Du Fleuve de la mort, je me rappelle l'omniprésence des armes à feu – même le prêtre ne s'en sépare jamais ! –, un noir et blanc et un sens du cadre tout buñueliens, des acteurs convaincants, mais aussi des scènes trop bavardes destinées à nous transmettre un message un peu naïf (l'instruction, la culture, les études comme antidote à la violence – thèse à laquelle Buñuel ne croit pas [2]) et un happy end aussi incongru qu'abracadabrant.
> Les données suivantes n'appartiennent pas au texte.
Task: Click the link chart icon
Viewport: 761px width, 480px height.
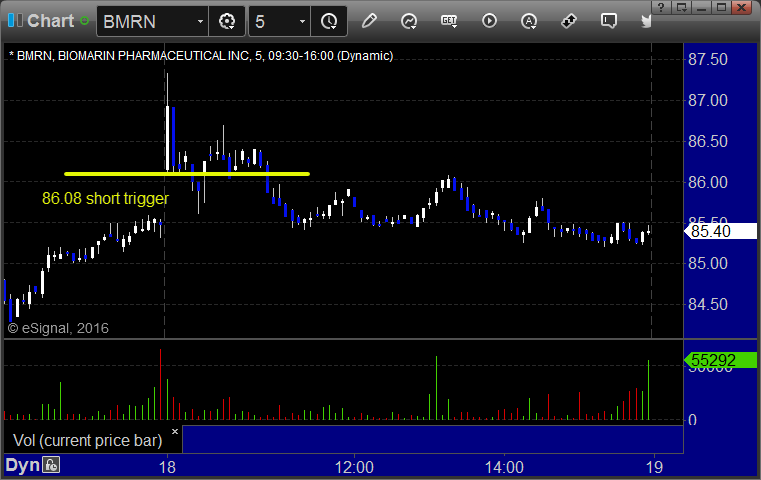Action: point(569,20)
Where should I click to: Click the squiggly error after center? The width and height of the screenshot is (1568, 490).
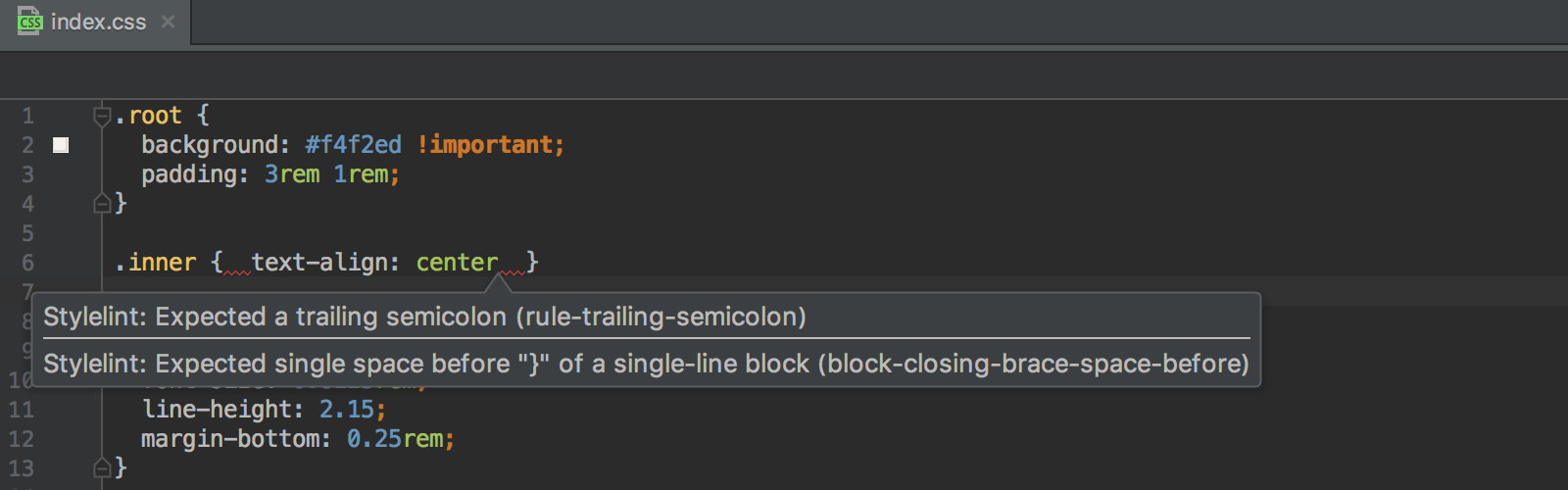point(512,270)
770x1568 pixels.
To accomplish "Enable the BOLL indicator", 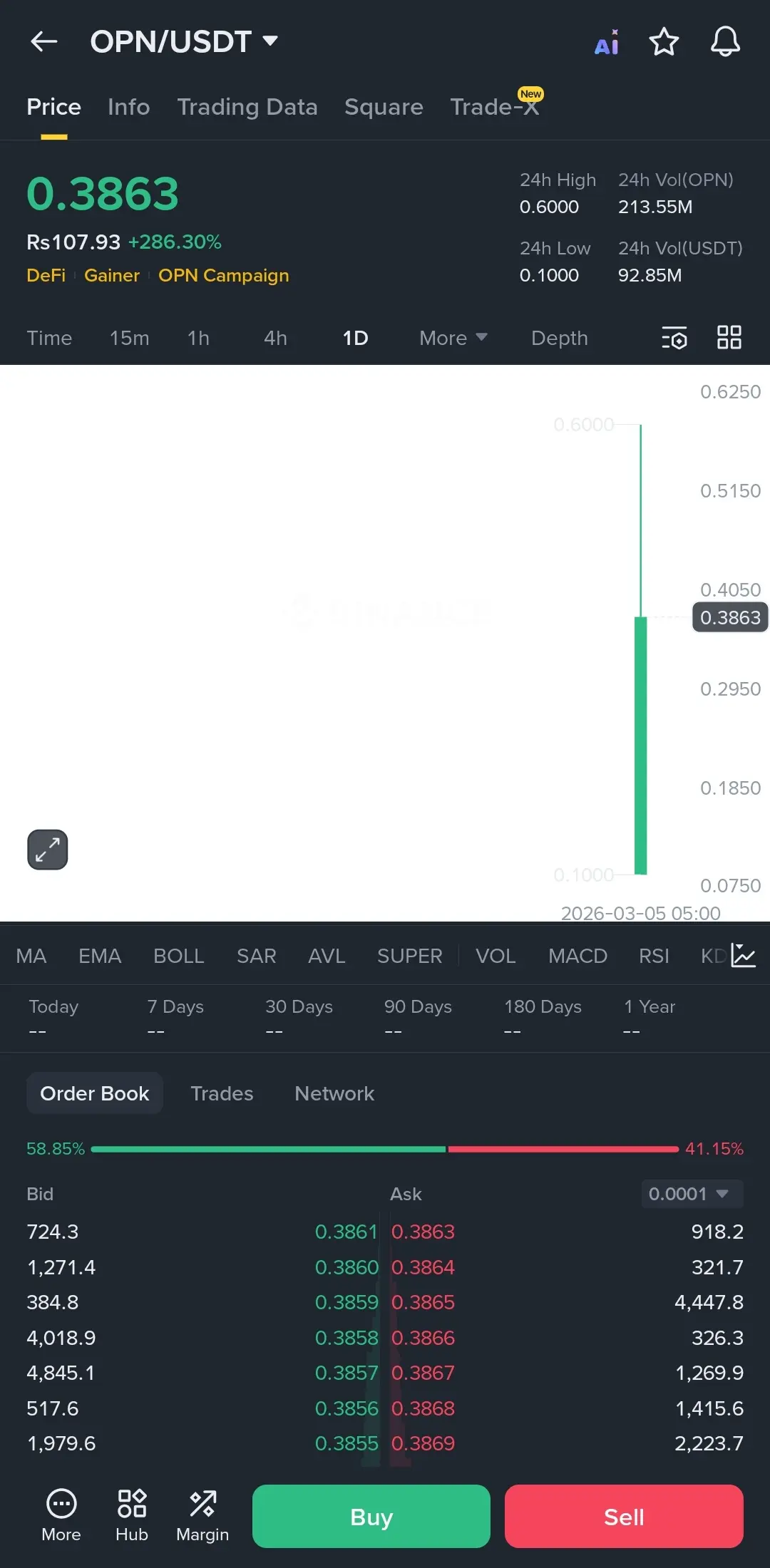I will click(x=179, y=956).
Dans Mon dernier soupir, sa géniale autobiographie (le livre le plus drôle que j'aie lu), Buñuel rappelle qu'en Amérique latine, « on peut tuer pour un oui ou pour un non, pour un regard de travers, ou même simplement "parce que j'en ai envie" » [3]. C'est d'ailleurs avec un plaisir non dissimulé que le réalisateur confesse son propre amour pour les armes à feu, avant de nous mettre en garde contre le machismo du mâle au Mexique :

« Il est extrêmement chatouilleux, susceptible, et rien n'est plus dangereux qu'un Mexicain qui vous regarde calmement et qui vous dit d'une voix douce, parce que par exemple vous avez refusé de boire avec lui une dixième tequila, cette phrase toujours redoutable :

– Me esta usted ofendiendo ("Vous êtes en train de m'offenser").

 

Dans ce cas-là il vaut mieux boire le dixième verre. » [4]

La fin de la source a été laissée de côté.